:: EXERCISE GOAL ::
Find every line in the listing that contains the string "width", treating uppercase and lowercase as different, and copy each of those lines in full.

:: DATA FOR THIS EXERCISE ::

+++++

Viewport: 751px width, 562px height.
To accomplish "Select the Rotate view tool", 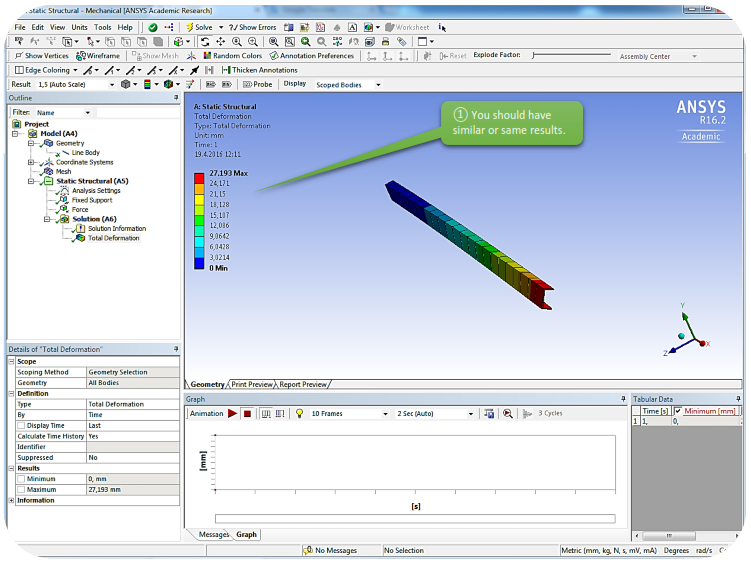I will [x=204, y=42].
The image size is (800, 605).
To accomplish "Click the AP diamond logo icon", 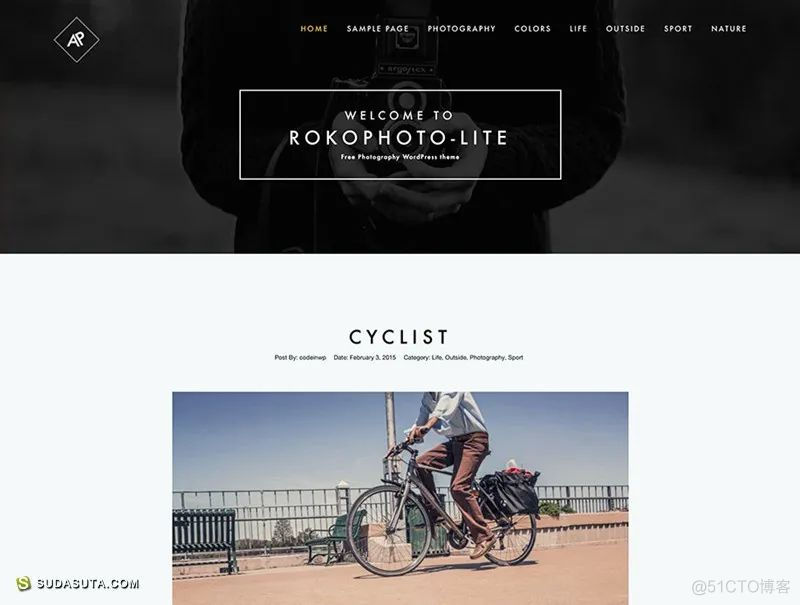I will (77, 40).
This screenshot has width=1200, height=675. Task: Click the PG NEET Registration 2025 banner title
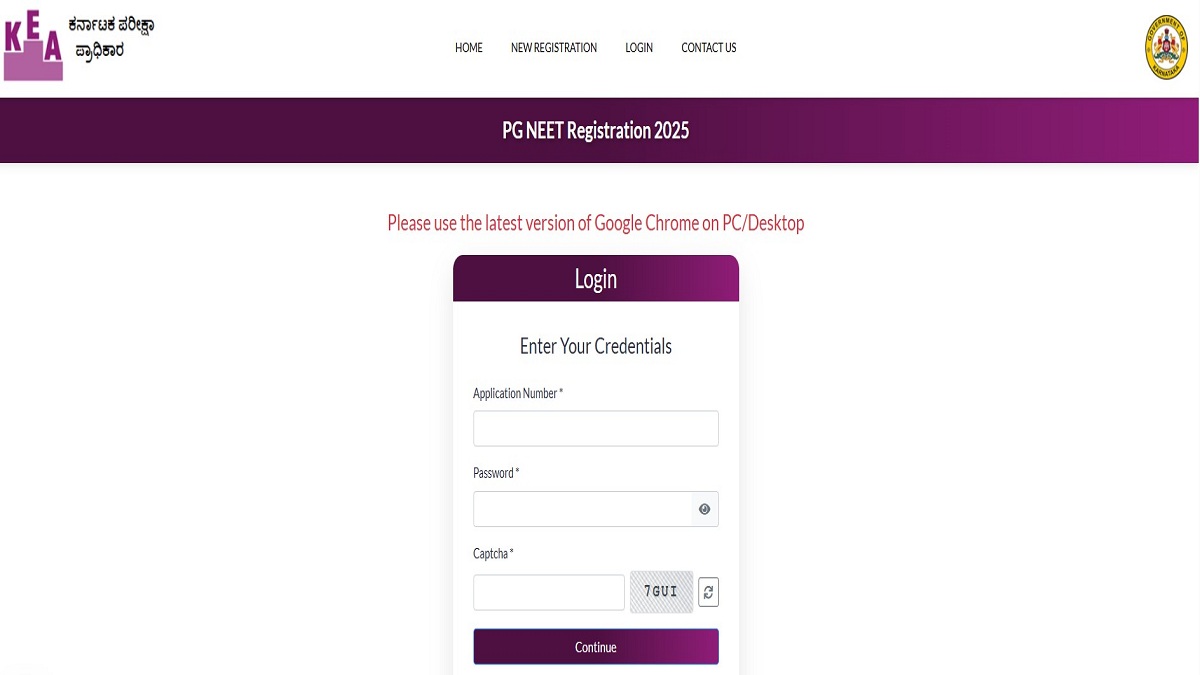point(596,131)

+++++

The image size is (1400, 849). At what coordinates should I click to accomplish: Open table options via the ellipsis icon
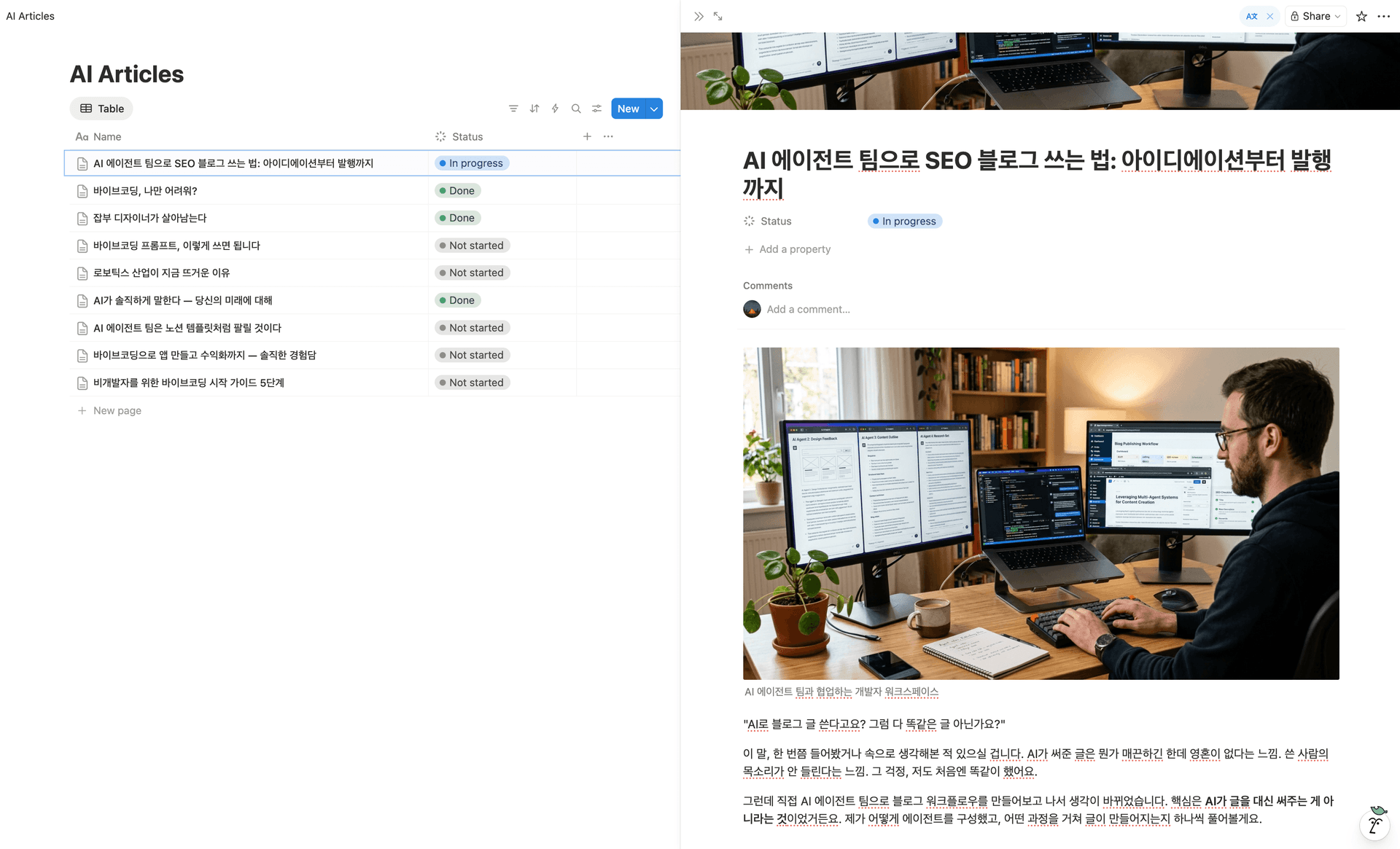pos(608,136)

+++++

:: SOLVED PROBLEM ::
Viewport: 751px width, 562px height.
This screenshot has width=1200, height=675. Task: Click the PG NEET Registration 2025 banner title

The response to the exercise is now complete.